- [REQUIRED WORK]:
For each record, copy the text exactly and omit any picture it holds.

-------- RECORDED INFORMATION --------

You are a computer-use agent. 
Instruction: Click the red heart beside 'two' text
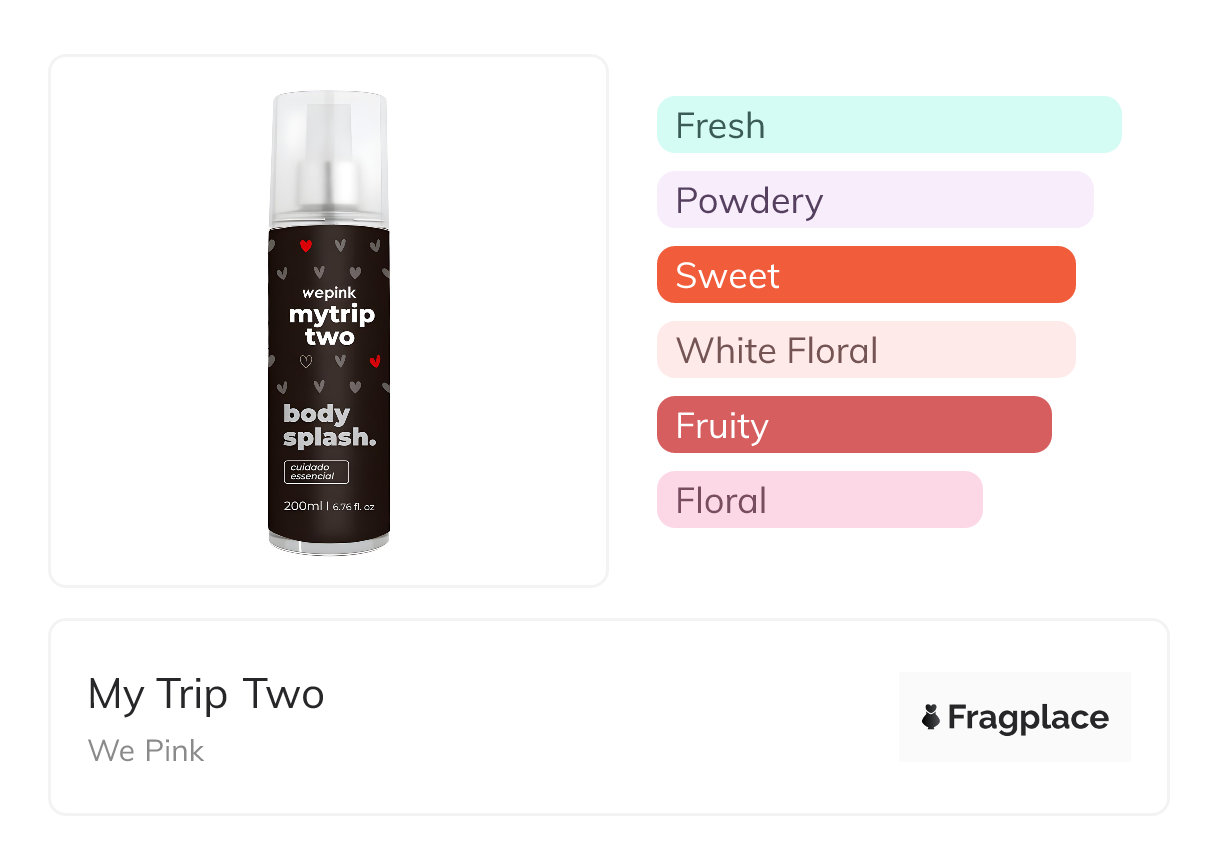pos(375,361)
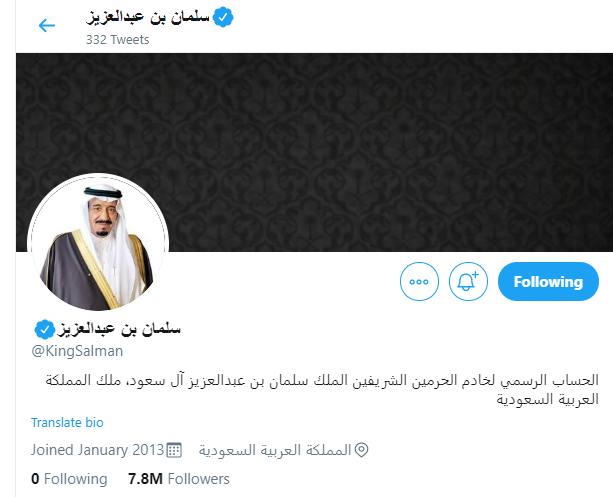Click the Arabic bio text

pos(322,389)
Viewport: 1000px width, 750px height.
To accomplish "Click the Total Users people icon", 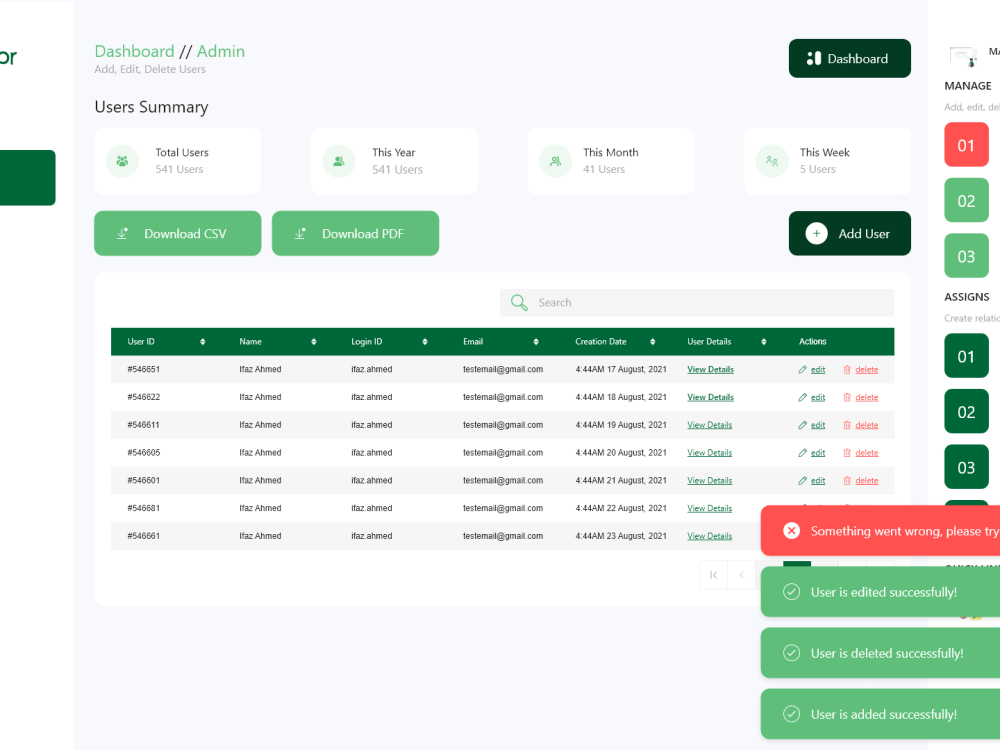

--------

- [RESPONSE]:
You are a computer-use agent. 
Instruction: Click the red heart beside 'two' text
pos(375,361)
Click the Arabic bio text

pos(322,389)
Viewport: 1000px width, 750px height.
To accomplish "Click the Total Users people icon", 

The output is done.